Good news is hard to come by these days at Chicago's mental health clinics. That's why it was encouraging to see Joanna Broder's piece in the Tribune earlier this week about the Community Mental Health Council Inc. on the city's South Side. After losing about $2.3 million ...
Good news is hard to come by these days at Chicago's mental health clinics. That's why it was encouraging to see Joanna Broder's piece in the Tribune earlier this week about the Community Mental Health Council Inc. on the city's South Side. After losing about $2.3 million in state funding in 2009 (15 percent of its budget), the council petitioned the feds and received $350,000, which they plan to use for testing and personal care:
The new funds will pay the salaries of two postdoctoral clinicians, who will supervise eight graduate student interns. The students bring something beyond the skills to conduct testing, White said.
They "have a lot more time to engage and slow things down and provide that one-on-one connection that some of us aren't able to do," he said. "That piece, in turn, creates that connection ... that helps people get better."
Before we get too excited, let's not forget that the only reason the council asked for assistance in the first place was because the state's appropriation for mental health services is paltry. Specifically, they pointed to a 2009 report from the National Alliance on Mental Illness that gave Illinois a "D" for failing to deliver basic services, in part because the state ranks 30th nationwide in per capita mental health spending. And that ranking does not reflect the cuts required under the current budget strain. Nor does it take into account the current and future cuts at the city level, the result two-year-old, $16 million billing boondoggle.

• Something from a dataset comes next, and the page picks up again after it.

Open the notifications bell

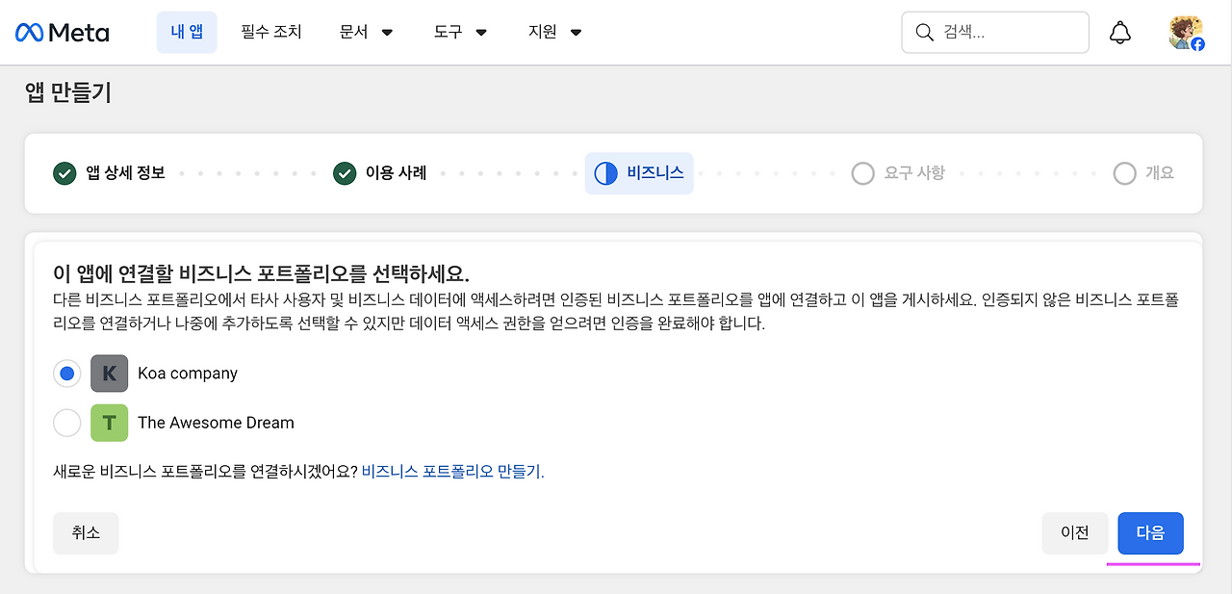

Even worse, the city still hasn't attempted to explain or fix the underlying billing problems that have frustrated mental health providers. As a result, 108 staffers have already been laid off and 4,000 patients have lost access to care. Trying to computerize the city's billing system to increase efficiency is understandable. But there are lots of risks if it's not done right. The big problem at the Chicago Department of Public Health, according to documents obtained by journalist Alex Parker, is that the software was not programmed to work correctly with Springfield’s billing system. As a result, claims and service reports were never accepted. Because the coding in the software is proprietary, meaning it can not be modified in-house, clinicians have been unable to adapt. For more on the dangers of using these locked programs, check out Philip Longman's article last year in the Washington Monthly:
Why did similar attempts to bring health care into the twenty-first century lead to triumph at Midland [Memorial Hospital in Texas] but tragedy at Children’s [Hospital of Pittsburgh]? While many factors were no doubt at work, among the most crucial was a difference in the software installed by the two institutions. The system that Midland adopted is based on software originally written by doctors for doctors at the Veterans Health Administration, and it is what’s called "open source," meaning the code can be read and modified by anyone and is freely available in the public domain rather than copyrighted by a corporation. For nearly thirty years, the VA software’s code has been continuously improved by a large and ever-growing community of collaborating, computer-minded health care professionals, at first within the VA and later at medical institutions around the world. Because the program is open source, many minds over the years have had the chance to spot bugs and make improvements. By the time Midland installed it, the core software had been road-tested at hundred of different hospitals, clinics, and nursing homes by hundreds of thousands of health care professionals.
The software Children’s Hospital installed, by contrast, was the product of a private company called Cerner Corporation. It was designed by software engineers using locked, proprietary code that medical professionals were barred from seeing, let alone modifying. Unless they could persuade the vendor to do the work, they could no more adjust it than a Microsoft Office user can fine-tune Microsoft Word. While a few large institutions have managed to make meaningful use of proprietary programs, these systems have just as often led to gigantic cost overruns and sometimes life-threatening failures. Among the most notorious examples is Cedars-Sinai Medical Center, in Los Angeles, which in 2003 tore out a "state-of-the-art" $34 million proprietary system after doctors rebelled and refused to use it.
Cerner, by the way, designed the dysfunctional software used by CDPH.